##### Text extract #####

Dreiser’s spotty education in parochial and public schools was capped by a year (1889–90) at Indiana University. He began a career as a newspaper reporter in Chicago in 1892 and worked his way to the East Coast. While writing for a Pittsburgh newspaper in 1894, he read works by the scientists T.H. Huxley and John Tyndall and adopted the speculations of the philosopher Herbert Spencer. Through these readings and his own experience, Dreiser came to believe that human beings are helpless in the grip of instincts and social forces beyond their control, and he judged human society as an unequal contest between the strong and the weak. In 1894 Dreiser arrived in New York City, where he worked for several newspapers and contributed to magazines. He married Sara White in 1898, but his roving affections (and resulting infidelities) doomed their relationship. The couple separated permanently in 1912.
 
 
Dreiser began writing his first novel, Sister Carrie, in 1899 at the suggestion of a newspaper colleague. Doubleday, Page and Company published it the following year, thanks in large measure to the enthusiasm of that firm’s reader, the novelist Frank Norris. But Doubleday’s qualms about the book, the story line of which involves a young kept woman whose “immorality” goes unpunished, led the publisher to limit the book’s advertising, and consequently it sold fewer than 500 copies. This disappointment and an accumulation of family and marital troubles sent Dreiser into a suicidal depression from which he was rescued in 1901 by his brother, Paul Dresser, a well-known songwriter, who arranged for Theodore’s treatment in a sanitarium. Dreiser recovered his spirits, and in the next nine years he achieved notable financial success as an editor in chief of several women’s magazines. He was forced to resign in 1910, however, because of an office imbroglio involving his romantic fascination with an assistant’s daughter.

#####

Written problem 1:
According to the Dreiser passage, how many copies of Sister Carrie were sold?
The Dreiser passage and the records have no connection to each other.

##### Stored rows #####

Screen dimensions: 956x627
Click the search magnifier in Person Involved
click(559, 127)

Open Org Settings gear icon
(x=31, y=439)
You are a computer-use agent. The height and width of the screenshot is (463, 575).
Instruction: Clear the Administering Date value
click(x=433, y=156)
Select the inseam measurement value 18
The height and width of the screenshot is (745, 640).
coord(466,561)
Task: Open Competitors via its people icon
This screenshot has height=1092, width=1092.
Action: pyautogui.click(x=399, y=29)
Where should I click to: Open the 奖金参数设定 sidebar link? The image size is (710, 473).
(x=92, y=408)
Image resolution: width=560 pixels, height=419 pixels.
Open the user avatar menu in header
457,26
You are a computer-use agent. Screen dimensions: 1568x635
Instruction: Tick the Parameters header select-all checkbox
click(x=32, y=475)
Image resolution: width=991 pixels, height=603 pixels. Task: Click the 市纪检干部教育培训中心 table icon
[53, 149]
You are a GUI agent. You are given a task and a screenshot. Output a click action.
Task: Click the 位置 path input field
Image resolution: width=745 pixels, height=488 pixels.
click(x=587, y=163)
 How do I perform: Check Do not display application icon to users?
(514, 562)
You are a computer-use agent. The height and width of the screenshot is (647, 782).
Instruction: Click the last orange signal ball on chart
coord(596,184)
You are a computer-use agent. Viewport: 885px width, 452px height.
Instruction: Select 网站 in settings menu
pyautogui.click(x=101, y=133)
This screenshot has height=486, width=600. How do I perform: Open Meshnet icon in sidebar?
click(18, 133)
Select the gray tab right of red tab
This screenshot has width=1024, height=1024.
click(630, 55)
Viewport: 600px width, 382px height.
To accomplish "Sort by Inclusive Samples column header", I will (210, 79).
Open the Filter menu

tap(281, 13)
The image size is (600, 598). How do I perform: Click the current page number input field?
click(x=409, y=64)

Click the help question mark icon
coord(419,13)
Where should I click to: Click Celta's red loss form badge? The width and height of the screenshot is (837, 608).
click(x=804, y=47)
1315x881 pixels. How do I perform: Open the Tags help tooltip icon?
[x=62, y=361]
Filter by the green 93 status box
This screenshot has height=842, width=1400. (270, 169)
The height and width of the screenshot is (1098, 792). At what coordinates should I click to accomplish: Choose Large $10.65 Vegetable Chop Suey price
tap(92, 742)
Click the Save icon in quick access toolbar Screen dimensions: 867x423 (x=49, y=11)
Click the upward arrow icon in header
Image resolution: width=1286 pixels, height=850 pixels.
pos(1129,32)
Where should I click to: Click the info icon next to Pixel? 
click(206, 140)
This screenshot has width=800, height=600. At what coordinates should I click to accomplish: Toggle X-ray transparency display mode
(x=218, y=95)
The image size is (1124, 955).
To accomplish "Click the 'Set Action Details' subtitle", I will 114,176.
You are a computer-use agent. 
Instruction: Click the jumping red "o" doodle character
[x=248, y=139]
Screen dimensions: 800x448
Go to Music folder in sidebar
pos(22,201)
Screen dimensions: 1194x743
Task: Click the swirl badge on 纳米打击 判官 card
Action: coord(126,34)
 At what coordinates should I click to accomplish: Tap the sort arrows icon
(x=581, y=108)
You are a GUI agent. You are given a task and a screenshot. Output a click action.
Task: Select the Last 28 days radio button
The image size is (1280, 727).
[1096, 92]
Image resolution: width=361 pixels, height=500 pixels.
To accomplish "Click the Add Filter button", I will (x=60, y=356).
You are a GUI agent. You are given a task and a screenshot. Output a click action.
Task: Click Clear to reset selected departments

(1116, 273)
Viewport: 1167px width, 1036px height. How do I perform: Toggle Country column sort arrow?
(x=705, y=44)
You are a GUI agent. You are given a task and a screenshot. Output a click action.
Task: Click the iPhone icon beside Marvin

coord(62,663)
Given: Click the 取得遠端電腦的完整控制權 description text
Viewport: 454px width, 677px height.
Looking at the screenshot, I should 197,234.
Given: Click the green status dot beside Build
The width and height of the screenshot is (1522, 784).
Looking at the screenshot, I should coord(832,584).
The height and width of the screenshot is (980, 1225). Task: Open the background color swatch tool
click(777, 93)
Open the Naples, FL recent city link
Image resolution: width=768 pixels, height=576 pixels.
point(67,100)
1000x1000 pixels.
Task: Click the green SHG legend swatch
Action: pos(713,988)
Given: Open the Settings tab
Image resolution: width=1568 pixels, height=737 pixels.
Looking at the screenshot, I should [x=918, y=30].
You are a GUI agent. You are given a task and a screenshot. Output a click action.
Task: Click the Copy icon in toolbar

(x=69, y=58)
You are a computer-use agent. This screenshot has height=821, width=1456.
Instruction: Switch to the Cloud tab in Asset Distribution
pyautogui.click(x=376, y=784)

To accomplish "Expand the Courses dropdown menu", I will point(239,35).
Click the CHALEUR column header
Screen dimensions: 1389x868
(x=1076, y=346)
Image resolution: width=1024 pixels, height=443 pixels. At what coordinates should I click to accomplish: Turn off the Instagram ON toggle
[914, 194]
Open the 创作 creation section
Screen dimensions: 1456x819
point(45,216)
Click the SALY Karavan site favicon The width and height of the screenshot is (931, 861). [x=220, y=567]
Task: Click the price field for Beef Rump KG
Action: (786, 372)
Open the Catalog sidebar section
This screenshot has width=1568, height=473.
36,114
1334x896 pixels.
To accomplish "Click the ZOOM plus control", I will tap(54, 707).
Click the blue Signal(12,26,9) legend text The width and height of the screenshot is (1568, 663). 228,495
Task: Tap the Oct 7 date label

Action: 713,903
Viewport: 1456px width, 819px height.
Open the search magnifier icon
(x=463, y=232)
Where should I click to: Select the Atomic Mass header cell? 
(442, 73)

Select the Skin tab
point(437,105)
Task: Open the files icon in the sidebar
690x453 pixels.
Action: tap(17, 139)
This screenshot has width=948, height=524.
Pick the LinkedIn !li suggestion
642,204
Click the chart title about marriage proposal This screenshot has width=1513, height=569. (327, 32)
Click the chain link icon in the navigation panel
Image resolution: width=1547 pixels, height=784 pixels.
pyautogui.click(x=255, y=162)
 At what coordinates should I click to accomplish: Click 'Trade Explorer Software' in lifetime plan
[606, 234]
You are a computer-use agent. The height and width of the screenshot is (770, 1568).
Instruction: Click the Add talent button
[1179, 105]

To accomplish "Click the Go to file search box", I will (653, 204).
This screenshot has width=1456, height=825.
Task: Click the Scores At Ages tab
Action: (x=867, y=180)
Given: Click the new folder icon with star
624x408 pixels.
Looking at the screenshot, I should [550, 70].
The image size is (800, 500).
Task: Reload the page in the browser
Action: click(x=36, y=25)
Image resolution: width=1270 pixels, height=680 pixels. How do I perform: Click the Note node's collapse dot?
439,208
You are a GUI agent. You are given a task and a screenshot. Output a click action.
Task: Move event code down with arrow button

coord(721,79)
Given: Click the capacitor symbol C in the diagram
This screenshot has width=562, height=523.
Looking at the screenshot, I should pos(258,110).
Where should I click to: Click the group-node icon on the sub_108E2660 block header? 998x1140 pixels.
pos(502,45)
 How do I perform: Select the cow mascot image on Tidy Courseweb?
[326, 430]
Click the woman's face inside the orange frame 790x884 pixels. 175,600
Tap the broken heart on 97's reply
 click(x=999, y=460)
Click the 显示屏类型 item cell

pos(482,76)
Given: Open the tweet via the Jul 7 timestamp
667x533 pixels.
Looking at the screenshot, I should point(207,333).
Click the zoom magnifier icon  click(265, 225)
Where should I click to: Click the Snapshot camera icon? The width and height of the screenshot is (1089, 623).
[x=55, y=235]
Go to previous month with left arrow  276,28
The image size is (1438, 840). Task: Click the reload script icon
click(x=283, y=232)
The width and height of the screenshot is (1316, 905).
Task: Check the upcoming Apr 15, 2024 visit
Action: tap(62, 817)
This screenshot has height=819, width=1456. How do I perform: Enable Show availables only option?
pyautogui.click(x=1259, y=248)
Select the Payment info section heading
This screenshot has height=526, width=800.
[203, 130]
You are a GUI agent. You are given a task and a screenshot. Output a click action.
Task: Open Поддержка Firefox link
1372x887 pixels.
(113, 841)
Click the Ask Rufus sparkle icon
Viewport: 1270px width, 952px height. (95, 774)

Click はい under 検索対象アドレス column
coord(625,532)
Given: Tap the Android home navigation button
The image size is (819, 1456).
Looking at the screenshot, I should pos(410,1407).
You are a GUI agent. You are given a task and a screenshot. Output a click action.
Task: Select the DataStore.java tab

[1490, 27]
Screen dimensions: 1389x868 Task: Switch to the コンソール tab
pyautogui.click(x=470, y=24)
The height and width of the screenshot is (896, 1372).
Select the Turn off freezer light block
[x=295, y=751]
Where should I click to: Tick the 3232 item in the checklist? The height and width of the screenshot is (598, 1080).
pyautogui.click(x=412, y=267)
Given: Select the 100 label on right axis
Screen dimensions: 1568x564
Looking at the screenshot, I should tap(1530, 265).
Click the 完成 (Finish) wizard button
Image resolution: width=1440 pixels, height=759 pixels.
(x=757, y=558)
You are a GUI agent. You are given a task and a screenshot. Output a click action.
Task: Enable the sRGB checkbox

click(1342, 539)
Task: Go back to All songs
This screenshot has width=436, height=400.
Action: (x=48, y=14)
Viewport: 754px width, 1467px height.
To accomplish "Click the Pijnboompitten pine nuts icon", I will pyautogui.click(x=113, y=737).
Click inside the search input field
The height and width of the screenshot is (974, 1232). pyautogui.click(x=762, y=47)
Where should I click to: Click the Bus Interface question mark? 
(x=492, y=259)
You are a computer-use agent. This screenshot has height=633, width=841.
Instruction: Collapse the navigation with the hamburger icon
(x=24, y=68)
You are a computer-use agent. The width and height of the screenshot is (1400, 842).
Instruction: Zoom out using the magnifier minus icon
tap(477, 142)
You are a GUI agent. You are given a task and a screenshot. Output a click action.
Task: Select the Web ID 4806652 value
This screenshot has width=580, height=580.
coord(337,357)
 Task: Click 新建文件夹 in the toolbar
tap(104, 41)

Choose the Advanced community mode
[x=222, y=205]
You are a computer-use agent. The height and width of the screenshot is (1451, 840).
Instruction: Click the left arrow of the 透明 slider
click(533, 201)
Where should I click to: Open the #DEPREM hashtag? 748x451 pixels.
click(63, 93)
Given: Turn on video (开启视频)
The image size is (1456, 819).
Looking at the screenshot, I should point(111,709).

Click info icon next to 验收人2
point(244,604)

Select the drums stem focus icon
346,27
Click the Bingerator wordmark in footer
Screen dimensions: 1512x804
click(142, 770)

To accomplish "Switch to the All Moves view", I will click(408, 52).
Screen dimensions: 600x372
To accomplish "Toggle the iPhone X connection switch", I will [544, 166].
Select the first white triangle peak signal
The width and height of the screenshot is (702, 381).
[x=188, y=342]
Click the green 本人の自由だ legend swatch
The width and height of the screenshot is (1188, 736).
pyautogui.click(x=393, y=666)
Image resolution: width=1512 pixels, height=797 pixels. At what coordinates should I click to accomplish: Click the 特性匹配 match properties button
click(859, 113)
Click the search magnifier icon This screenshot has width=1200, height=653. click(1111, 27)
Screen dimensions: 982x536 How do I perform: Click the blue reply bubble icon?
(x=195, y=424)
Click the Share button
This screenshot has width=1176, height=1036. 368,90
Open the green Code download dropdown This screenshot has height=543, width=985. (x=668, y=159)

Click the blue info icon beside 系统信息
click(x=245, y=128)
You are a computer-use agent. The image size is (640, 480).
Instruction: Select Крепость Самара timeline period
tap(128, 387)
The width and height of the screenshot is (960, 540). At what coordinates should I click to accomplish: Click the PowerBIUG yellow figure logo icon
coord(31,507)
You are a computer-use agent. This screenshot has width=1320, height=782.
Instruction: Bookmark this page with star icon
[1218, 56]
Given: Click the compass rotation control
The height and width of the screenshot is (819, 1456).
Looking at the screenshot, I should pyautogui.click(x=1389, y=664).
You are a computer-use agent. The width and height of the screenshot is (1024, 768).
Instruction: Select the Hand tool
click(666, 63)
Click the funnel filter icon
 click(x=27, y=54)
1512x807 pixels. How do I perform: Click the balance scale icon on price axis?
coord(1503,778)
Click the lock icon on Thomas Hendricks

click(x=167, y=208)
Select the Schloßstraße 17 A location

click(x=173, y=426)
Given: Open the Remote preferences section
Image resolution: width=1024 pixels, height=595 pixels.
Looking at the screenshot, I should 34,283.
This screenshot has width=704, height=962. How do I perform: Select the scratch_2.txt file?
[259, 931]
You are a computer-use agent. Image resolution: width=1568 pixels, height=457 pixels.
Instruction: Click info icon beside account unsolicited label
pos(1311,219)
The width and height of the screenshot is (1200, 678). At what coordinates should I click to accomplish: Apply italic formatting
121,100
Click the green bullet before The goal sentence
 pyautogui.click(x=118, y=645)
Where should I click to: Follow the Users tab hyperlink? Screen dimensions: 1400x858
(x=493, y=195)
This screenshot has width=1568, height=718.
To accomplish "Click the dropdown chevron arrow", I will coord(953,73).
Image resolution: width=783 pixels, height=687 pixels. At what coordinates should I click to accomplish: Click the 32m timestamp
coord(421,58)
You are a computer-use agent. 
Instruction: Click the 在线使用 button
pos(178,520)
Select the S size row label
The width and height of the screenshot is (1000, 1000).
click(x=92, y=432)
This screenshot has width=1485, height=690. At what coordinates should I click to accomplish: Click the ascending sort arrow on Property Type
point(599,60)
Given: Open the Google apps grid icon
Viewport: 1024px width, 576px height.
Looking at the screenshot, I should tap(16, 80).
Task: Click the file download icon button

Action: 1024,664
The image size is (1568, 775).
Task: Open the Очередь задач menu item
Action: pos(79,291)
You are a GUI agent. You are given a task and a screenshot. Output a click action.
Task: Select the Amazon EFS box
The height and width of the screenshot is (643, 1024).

#####

Written problem 2:
Please copy word for word the part of the records that opens with the line containing "Given: Click the green" and closes with the line containing "I will point(239,35).".

Written response 1:
Fewer than 500 copies.

Written response 2:
Given: Click the green status dot beside Build
The width and height of the screenshot is (1522, 784).
Looking at the screenshot, I should coord(832,584).
The height and width of the screenshot is (980, 1225). Task: Open the background color swatch tool
click(777, 93)
Open the Naples, FL recent city link
Image resolution: width=768 pixels, height=576 pixels.
point(67,100)
1000x1000 pixels.
Task: Click the green SHG legend swatch
Action: pos(713,988)
Given: Open the Settings tab
Image resolution: width=1568 pixels, height=737 pixels.
Looking at the screenshot, I should [x=918, y=30].
You are a GUI agent. You are given a task and a screenshot. Output a click action.
Task: Click the Copy icon in toolbar

(x=69, y=58)
You are a computer-use agent. This screenshot has height=821, width=1456.
Instruction: Switch to the Cloud tab in Asset Distribution
pyautogui.click(x=376, y=784)

To accomplish "Expand the Courses dropdown menu", I will point(239,35).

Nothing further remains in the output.